> _Aim_
Rewrite the data from the line containing "You are a GUI" through the end of the data, swapping "agent" for "assistant" and leaving everything else unchanged. Leave the pictures out of your answer.

> _Exercise data_
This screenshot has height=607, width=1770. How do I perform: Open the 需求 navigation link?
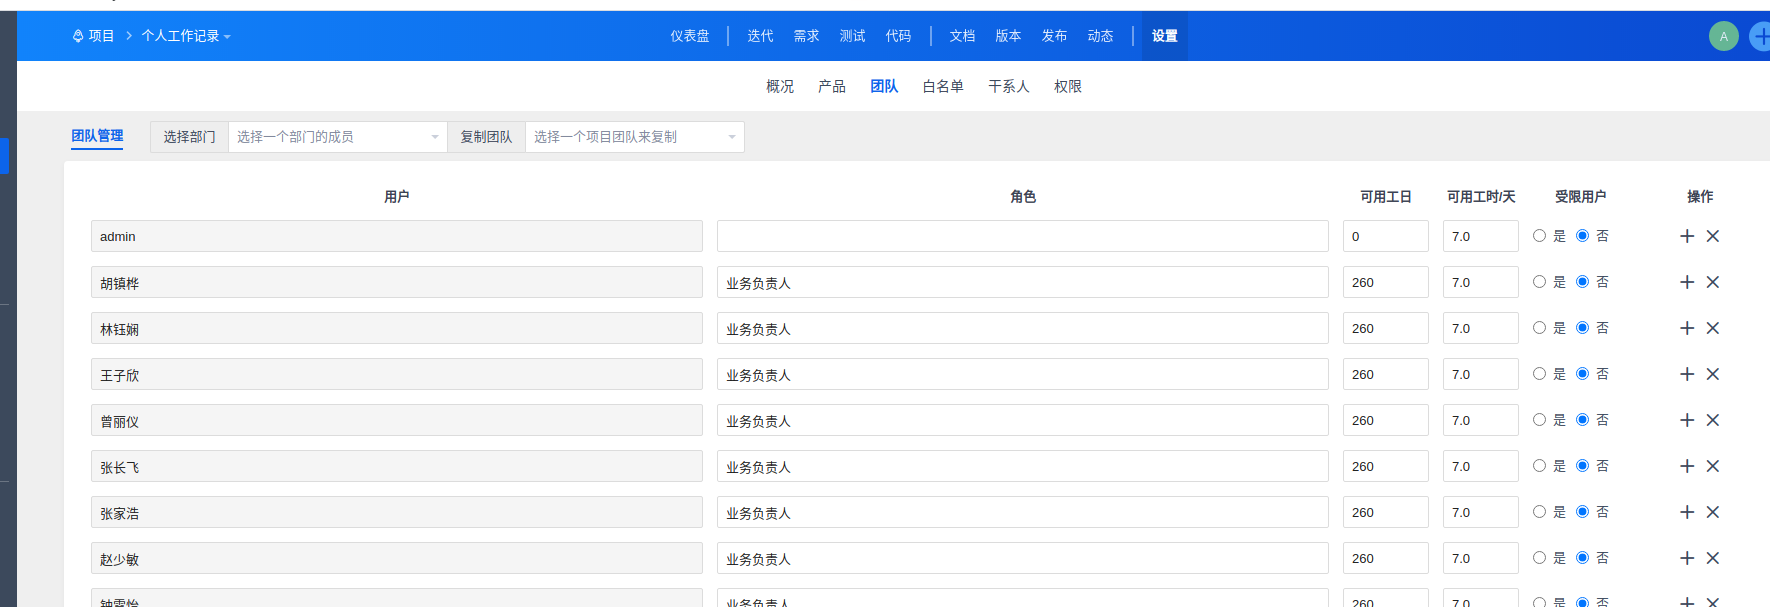[806, 36]
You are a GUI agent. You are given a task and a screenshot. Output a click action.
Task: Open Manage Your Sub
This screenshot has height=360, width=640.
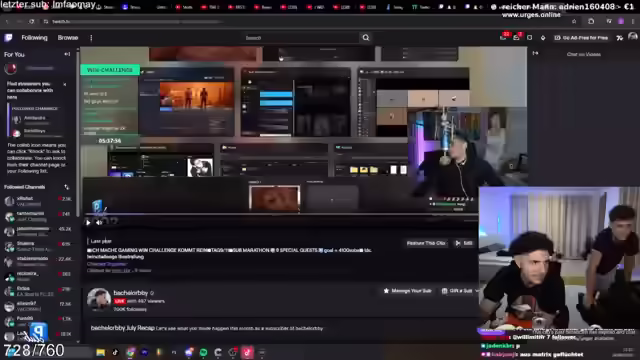(x=407, y=291)
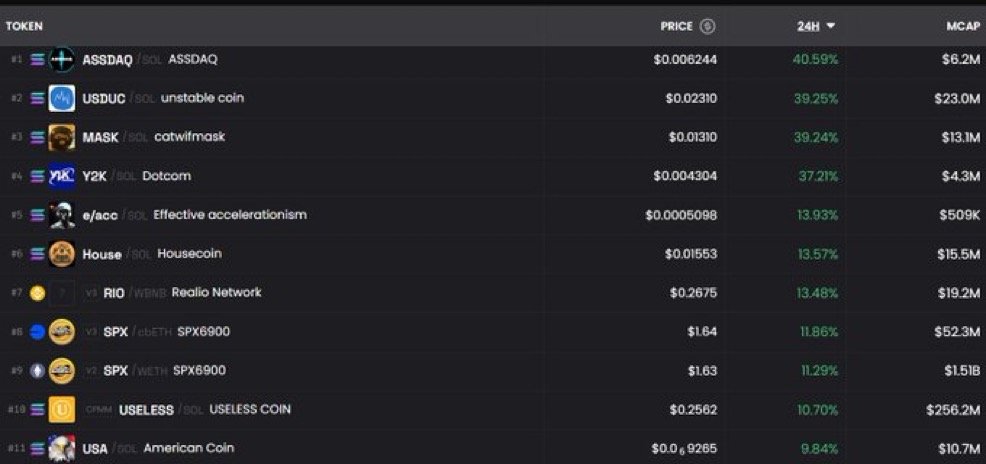Sort the table by PRICE header
Viewport: 986px width, 464px height.
(676, 26)
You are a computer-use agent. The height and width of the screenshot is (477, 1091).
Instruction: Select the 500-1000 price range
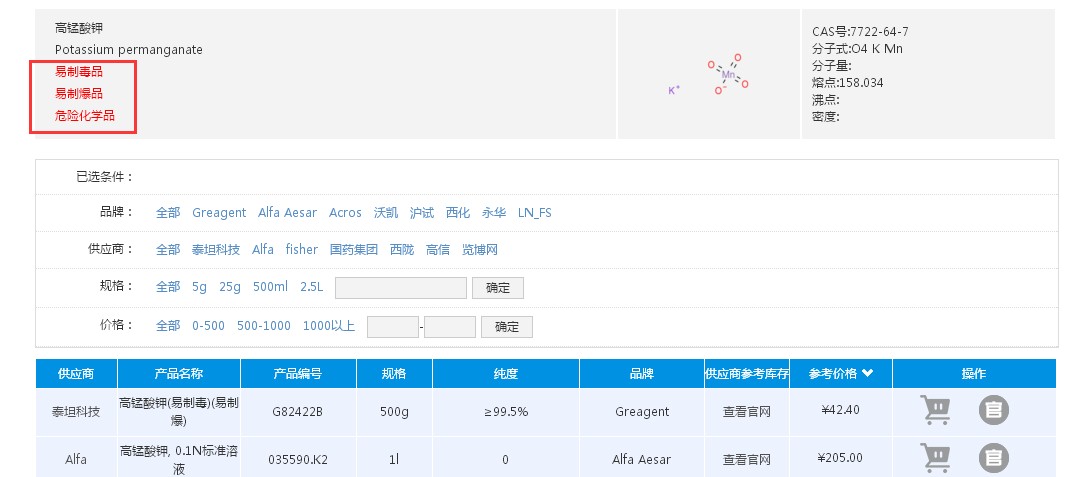264,326
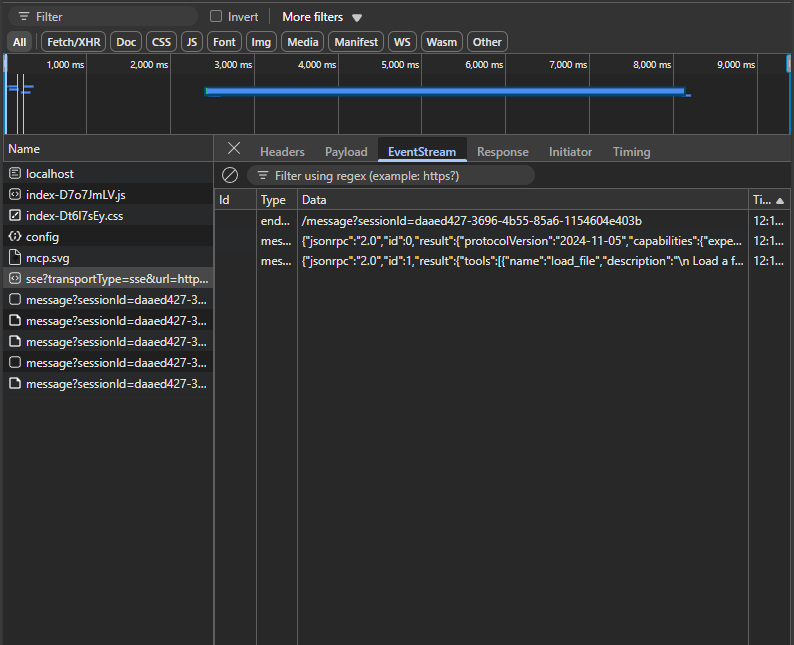Click the mcp.svg file icon
This screenshot has height=645, width=794.
pyautogui.click(x=15, y=258)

> _Full solution_
You are a GUI assistant. You are given a task and a screenshot. Output a click action.
Task: Open Manage Your Sub
This screenshot has height=360, width=640.
(x=407, y=291)
Sort the table by PRICE header
Viewport: 986px width, 464px height.
(676, 26)
You are a computer-use assistant. The height and width of the screenshot is (477, 1091).
Instruction: Select the 500-1000 price range
264,326
Click the mcp.svg file icon
This screenshot has height=645, width=794.
pyautogui.click(x=15, y=258)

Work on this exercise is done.